Smartphone Market Share Update 2Q, 2010: Strategy Analytics
A market share update from Strategy Analytics
2Q 2010 saw 60 million smartphones being shipped globally, a 43% jump versus 2Q 2009. Overall, smartphones accounted for 19 percent of all handsets shipped during 2Q,2010. Strategy Analytics reasons that the 43% Growth was driven by robust subsidies from carriers, strong competition between high-end vendors, and a rising selection of lower-cost phones running systems like Android and Symbian
On the flip side, the dizzying array of smartphones and the increasingly competitive market could pose a challenge to manufacturers trying to ramp up profits. The global smartphone industry is growing volume, but the industry’s value is beginning to feel the effects of intensifying competition. Dozens of vendors from the telecoms, PC and consumer electronics industries are piling into the market and driving down prices. Even established brands such as Nokia, RIM, and Apple are finding it increasingly hard to raise prices and profits in the face of such fierce competition.
Among the three major smartphone players, Nokia’s market share dipped slightly to 40.3 percent compared with 40.7 percent in 2009’s second quarter. Second-place Research in Motion saw its slice of the market fall to 18.8 percent from 19.3 percent a year-ago. And third-place Apple watched its share grow to 14.1 percent from 12.5 percent in last year’s quarter.
Even while Nokia reported a 40% drop in profits in the 2nd Quarter 2010, it was able to grow its smartphone shares from 38.8% (Exit 2009) to 40.3%. Going forward a lot of Nokia’s smartphone fortunes would depend upon the N8 and Symbian 3 Operating systems. While there have rumours of CEO Olli Pekka’s exit after a sub-optimal performance, the biggest concern for Nokia is its ASP.The average selling price for Nokia smartphones declined to €143 from €181 a year ago.

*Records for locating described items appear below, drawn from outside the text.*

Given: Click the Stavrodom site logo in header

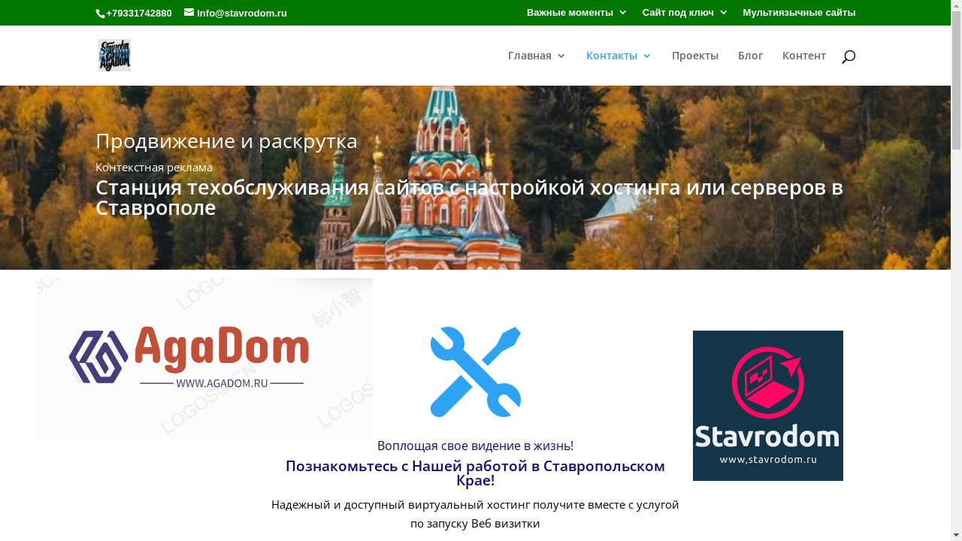Looking at the screenshot, I should pos(114,56).
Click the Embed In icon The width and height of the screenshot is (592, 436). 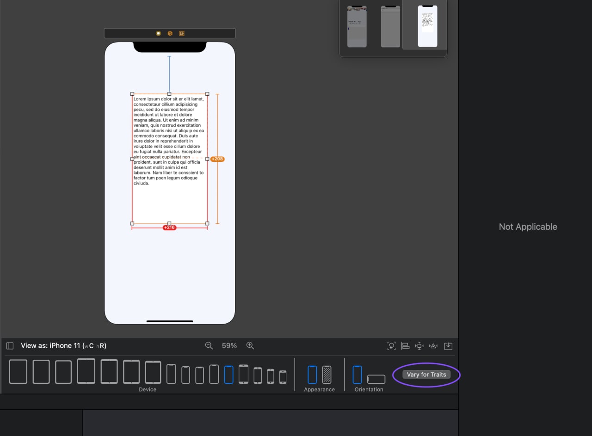(x=448, y=346)
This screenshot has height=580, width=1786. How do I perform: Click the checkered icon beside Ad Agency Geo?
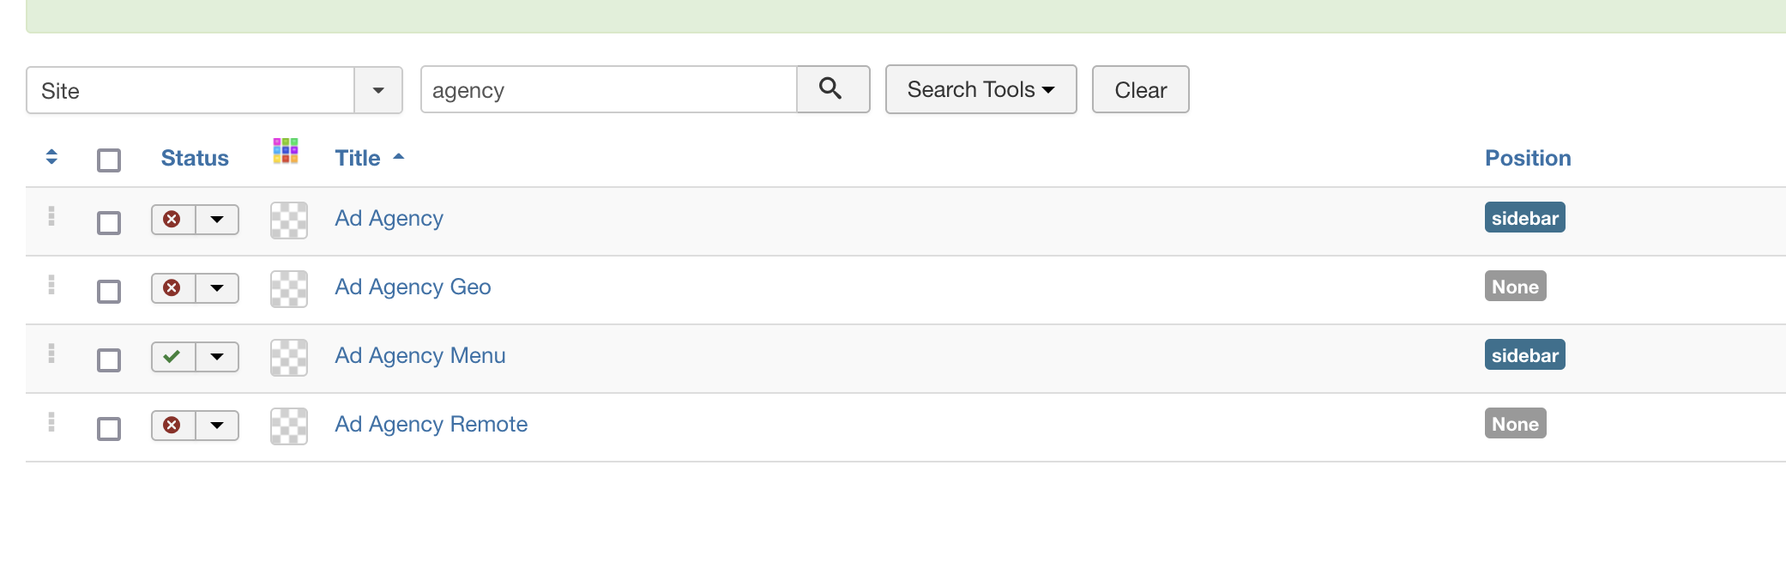click(289, 289)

Currently the 43% increase in volume has offset the 21% decrease in ASP. However going forward competition from low end Androids may result in further ASP drops unless Symbian 3 is able to reverse the perception of inability of Symbian to support Smart features.
RIM may be the top gun in the North American smartphone markets, but it is also under pressure from the Android armies of HTC, Motorola and Samsung. RIM’s inability to produce a great touch experience can also be a handicap going forward. A lot depends on Blackberry OS 6.0 due launch soon. Analysts and Tech Geeks are also awaiting the rumored Blackberry Tablet. There would be lot of learnings on the Tablet front that could be taken to Blackberry’s touch portfolio.
While Apple continues to beat the smartphone growth, there are some signs of the Apple sales slowing down and this is chiefly attributed to the following factors: Users were more likely to put off purchases of the iPhone in 2Q 2010 because of the anticipation of iPhone 4G. Secondly, Apple may be reaching the upper limits of the number of customers it can grab through its current carriers, especially in major iPhone markets such as the U.S., China, and Japan. To expand market share much further, Apple will need to reach out beyond its current lineup of carriers. Higher growth for Apple is expected to happen from Multiple carrier tie-ups across large markets such as US, China and Japan. The backlash of the Foxconn worker suicides and the Antennagate issue is expected to have blunted Apple’s mind share amongst it followers.